Start of Task data
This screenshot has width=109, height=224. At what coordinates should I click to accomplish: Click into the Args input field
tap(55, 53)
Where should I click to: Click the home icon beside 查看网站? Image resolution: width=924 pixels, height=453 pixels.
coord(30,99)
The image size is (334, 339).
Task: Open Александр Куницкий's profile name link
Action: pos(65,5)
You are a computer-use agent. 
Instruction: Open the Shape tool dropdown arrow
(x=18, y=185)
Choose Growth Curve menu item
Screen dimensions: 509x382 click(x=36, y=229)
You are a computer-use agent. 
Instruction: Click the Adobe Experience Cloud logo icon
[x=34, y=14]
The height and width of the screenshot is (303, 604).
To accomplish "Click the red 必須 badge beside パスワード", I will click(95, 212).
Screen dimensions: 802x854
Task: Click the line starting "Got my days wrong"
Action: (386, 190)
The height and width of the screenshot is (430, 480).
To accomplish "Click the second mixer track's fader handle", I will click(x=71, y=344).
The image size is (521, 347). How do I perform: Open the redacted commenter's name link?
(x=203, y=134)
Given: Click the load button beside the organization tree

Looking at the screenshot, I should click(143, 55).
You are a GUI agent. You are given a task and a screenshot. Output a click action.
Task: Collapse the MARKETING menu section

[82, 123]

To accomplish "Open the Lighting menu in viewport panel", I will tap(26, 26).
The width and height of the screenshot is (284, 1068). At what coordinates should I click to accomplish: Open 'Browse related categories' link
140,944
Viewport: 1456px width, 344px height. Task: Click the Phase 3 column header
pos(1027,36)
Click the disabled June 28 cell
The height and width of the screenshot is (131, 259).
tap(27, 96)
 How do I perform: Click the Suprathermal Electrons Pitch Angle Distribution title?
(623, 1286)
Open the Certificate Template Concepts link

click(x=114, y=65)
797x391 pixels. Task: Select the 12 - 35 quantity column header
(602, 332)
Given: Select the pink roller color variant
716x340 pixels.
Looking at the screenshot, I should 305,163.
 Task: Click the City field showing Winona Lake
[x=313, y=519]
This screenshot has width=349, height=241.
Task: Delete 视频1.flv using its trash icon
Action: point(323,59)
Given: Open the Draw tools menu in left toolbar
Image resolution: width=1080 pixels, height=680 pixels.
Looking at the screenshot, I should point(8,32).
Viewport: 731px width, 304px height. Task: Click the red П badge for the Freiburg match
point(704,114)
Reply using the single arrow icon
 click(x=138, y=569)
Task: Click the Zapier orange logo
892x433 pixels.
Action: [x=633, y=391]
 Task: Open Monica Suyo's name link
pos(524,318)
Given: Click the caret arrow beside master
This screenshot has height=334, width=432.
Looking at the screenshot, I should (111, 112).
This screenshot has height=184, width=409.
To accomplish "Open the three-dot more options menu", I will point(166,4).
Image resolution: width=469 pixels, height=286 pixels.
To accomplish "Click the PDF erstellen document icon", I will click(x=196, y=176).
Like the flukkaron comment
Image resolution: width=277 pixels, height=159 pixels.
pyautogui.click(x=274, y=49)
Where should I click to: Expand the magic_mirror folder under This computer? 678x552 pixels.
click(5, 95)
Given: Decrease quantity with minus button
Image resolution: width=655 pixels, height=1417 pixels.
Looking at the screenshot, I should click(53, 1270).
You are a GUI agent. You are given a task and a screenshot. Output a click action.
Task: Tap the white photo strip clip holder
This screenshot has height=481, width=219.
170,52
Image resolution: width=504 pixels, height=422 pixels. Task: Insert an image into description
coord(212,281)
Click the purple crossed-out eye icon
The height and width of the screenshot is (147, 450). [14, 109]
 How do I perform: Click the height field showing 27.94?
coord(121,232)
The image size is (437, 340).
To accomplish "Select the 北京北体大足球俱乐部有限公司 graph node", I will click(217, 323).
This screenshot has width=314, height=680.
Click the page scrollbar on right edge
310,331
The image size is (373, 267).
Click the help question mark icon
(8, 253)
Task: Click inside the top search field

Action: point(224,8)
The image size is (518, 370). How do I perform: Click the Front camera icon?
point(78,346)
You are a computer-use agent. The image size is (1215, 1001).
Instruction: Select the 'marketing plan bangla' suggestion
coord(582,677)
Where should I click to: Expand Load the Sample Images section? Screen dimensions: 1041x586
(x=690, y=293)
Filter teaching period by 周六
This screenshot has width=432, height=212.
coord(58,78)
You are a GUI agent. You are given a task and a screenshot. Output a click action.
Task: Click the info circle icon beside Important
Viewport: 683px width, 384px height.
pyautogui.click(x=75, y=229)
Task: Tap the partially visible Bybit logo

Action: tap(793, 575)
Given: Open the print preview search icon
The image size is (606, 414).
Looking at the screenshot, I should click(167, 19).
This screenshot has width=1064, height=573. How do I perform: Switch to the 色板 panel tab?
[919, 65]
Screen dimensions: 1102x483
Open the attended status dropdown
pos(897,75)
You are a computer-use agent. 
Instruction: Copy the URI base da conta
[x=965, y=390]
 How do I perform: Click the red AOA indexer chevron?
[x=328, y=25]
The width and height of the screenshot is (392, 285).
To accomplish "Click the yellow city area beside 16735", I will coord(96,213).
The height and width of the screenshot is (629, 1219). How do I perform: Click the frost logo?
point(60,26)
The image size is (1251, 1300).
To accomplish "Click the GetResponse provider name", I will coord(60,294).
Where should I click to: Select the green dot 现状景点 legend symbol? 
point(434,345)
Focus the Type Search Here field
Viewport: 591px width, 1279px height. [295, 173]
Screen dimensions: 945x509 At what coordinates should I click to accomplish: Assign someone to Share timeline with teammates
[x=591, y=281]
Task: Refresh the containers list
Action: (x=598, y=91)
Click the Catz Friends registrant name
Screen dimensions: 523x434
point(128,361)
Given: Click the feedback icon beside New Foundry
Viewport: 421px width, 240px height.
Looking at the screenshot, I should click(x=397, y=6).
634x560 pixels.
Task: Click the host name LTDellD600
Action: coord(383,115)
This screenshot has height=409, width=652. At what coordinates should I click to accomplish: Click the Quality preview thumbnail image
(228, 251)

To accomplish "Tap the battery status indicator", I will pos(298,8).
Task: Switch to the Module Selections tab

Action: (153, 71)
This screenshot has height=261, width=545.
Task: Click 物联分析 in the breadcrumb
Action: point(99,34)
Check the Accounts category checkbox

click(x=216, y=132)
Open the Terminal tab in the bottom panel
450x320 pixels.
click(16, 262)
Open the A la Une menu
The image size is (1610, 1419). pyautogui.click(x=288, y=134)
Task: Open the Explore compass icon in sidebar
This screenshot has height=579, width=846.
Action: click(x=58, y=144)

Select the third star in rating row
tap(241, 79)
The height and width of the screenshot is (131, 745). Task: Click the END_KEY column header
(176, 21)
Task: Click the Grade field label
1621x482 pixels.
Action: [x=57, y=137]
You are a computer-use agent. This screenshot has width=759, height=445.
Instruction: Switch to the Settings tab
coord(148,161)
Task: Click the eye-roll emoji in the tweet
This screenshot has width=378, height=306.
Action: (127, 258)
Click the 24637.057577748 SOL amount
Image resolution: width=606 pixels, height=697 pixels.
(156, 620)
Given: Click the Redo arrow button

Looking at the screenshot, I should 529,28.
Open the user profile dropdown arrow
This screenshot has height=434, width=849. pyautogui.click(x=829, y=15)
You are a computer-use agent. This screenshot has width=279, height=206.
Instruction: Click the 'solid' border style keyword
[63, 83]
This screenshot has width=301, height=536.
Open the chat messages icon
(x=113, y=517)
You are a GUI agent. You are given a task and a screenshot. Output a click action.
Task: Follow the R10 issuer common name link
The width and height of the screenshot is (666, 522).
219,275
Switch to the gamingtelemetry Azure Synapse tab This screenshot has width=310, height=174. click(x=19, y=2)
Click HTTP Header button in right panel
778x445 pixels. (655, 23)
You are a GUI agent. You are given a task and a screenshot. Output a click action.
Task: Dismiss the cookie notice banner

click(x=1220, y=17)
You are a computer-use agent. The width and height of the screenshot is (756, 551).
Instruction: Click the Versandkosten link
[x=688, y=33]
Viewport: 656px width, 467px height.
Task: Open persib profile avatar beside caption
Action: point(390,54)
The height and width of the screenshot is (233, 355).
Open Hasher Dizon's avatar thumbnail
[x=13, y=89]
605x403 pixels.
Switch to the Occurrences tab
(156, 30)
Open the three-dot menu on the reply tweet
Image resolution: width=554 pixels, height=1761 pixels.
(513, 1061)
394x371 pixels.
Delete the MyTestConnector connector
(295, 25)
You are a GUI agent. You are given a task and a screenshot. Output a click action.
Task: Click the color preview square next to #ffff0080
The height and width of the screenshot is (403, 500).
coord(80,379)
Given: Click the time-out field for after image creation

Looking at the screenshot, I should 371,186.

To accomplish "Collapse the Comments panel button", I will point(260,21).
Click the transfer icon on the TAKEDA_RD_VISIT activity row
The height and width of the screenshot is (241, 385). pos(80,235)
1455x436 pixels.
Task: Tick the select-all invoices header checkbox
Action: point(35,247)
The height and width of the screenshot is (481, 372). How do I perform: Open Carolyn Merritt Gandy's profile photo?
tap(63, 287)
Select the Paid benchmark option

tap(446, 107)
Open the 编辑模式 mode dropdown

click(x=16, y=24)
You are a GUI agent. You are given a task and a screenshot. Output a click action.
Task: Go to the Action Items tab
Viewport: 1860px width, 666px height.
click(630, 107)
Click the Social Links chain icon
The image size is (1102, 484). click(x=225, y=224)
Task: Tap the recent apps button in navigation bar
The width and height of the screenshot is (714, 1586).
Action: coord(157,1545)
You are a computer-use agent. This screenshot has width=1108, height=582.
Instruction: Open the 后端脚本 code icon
End of Task data
Problem requirements:
Whichever lines of the records above hold the word "color" should all be copied out.

Reply:
Given: Select the pink roller color variant
Task: Click the color preview square next to #ffff0080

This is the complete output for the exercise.